Cadillac may have found success with the first Escalade, but this popular plush SUV didn't re-write the company's fortunes overnight. Sure, it was popular, but that didn't automatically bring about the 21st century Renaissance it's currently going through. After all, in 2002, Cadillac was still producing stuff like the Catera; an inoffensive sedan that was, to all intents and purposes, a rebadged Opel Omega (a car that was casually chugging away in Europe's volume family car sector).
The Cadillac CTS may have appeared at this period as well, but it was still some way from being the best-in-class contender that the current car has shaped up to be. Put simply, the idea of Cadillac as it is in 2015 was, from an early-2000s vantage point, just a glimmer on the horizon. And the second-generation Escalade was the first proper step that Cadillac made towards reaching that future. Though still based on a truck chassis, the then-new Cadillac Escalade was a pretty big leap forwards over its rushed predecessor. It certainly was in terms of performance.
With the optional all-wheel drive system, and the 345-hp 6.0-liter V8 that came with it, the second-generation Cadillac Escalade was comfortably the fastest plush SUV on sale at that time. Having such grunt also gave the Cadillac Escalade a pretty good amount of pulling power, making it ideal for lugging about trailers. Especially in comparison with the standard second-gen car, that came with the marginally less impressive set-up of rear-wheel drive and a 280-hp 5.3-liter V8 (later upgraded to 290 hp in 2004). Likewise updated 'OnStar' adaptive all-wheel drive system helped set the new Cadillac Escalade apart from its predecessor, even if it still didn't endow the car with much off-road ability.
But these on their own wouldn't bring in the buyers – what the new Escalade needed to do more than anything else was to be more practical and luxurious. And in that area, Cadillac well and truly hit the nail on the head. For starters, all Cadillac Escalade variants bar the pick-up EXT variant came loaded with eight-seats, making it the ideal choice for affluent soccer moms who'd regularly need to pick up their offspring and their mates from the school gates. The furnishings and tech gubbins under the Cadillac Escalade's boxy bodywork also endowed the SUV with a supremely cosseting driving experience.

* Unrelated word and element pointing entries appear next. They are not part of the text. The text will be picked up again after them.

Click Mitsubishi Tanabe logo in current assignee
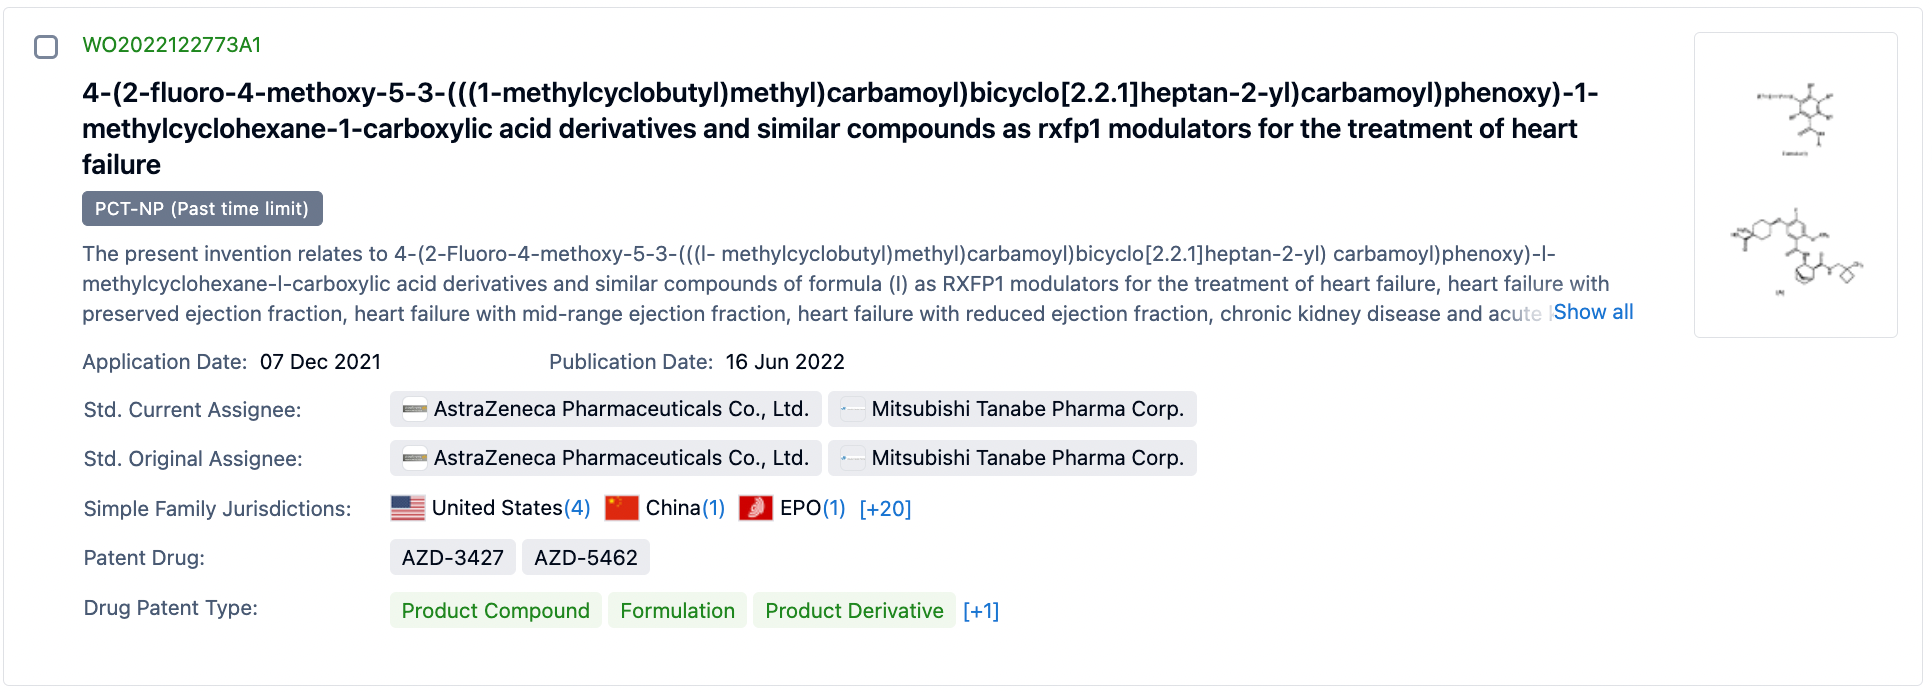(852, 409)
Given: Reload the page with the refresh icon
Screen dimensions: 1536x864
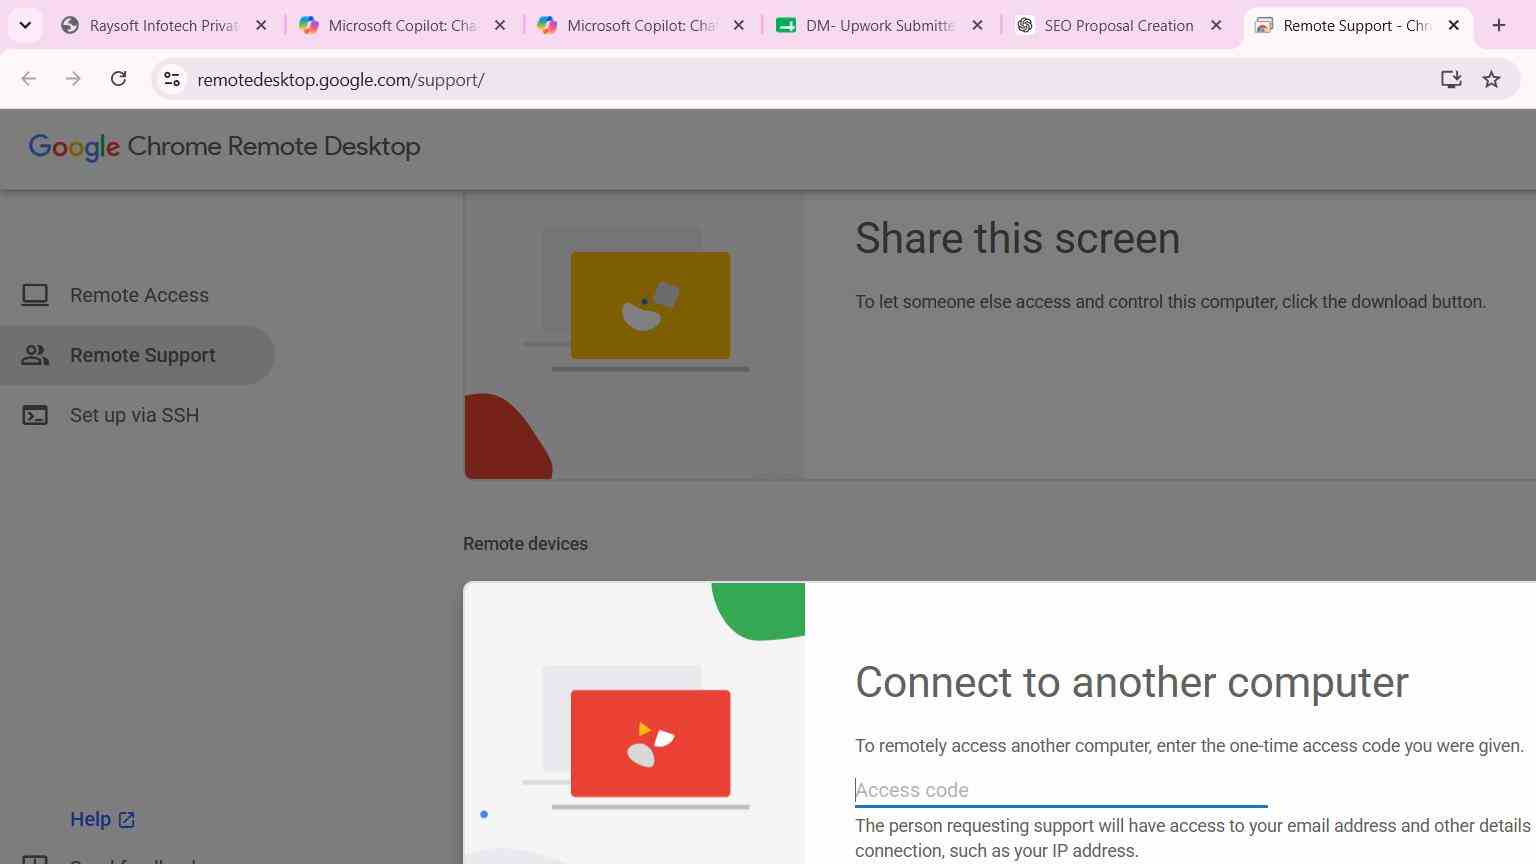Looking at the screenshot, I should pyautogui.click(x=118, y=79).
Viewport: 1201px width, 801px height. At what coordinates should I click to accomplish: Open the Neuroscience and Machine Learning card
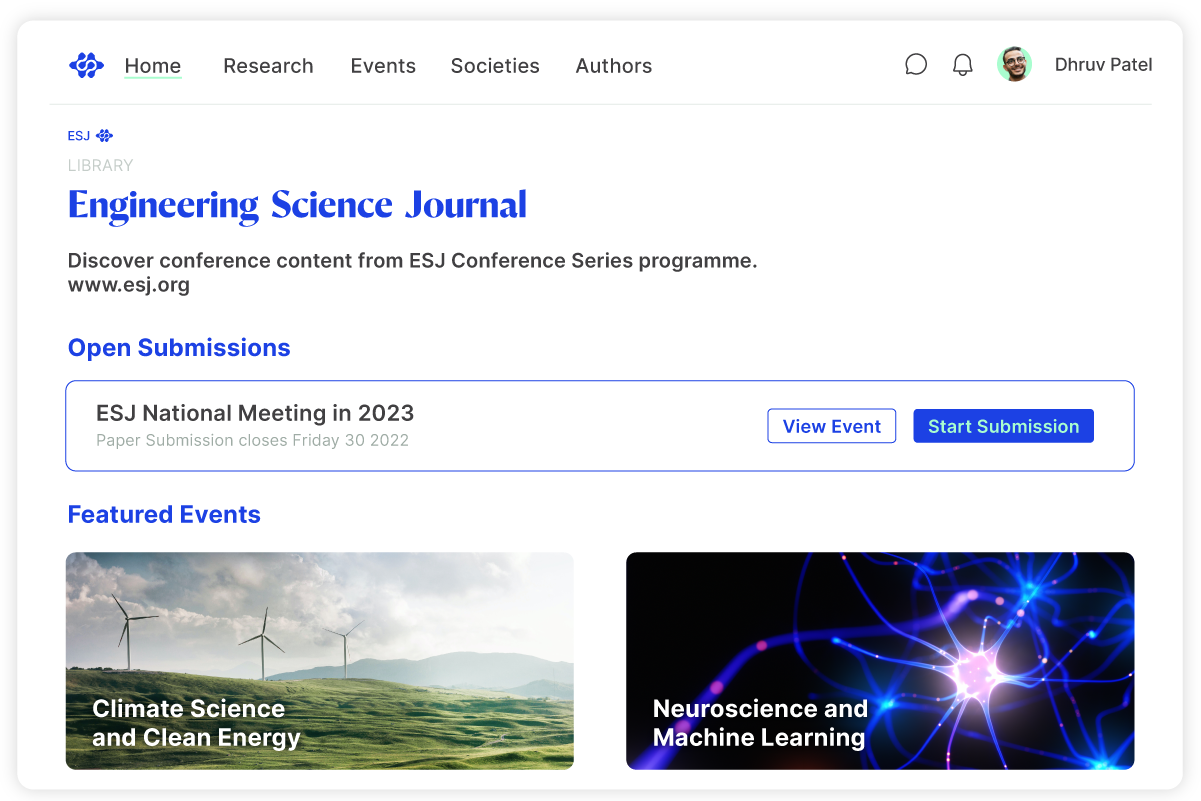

You could sink into the big, perforated leather seats, for instance, and the improved noise insulation made the Escalade a very impressive highway cruiser. Further complementing the interior furnishings were some of General Motors' latest variable damper and stability control systems, which allowed the Cadillac Escalade to ride and handle in a manner that was appropriate for a car emblazoned with the same crest that adorned Caddy cruising icons like the Eldorado Biarritz. Above all else, though, the Cadillac Escalade set the precedent of what to expect from future Cadillacs: impressive tech, plenty of comfort, strong pace and a well-appointed interior to spend time in.
The only piece missing from the puzzle was distinctive and unmistakable styling that would shed off the car's pick-up truck origins for good. And it would be the third-gen Cadillac Escalade that delivered that in spades.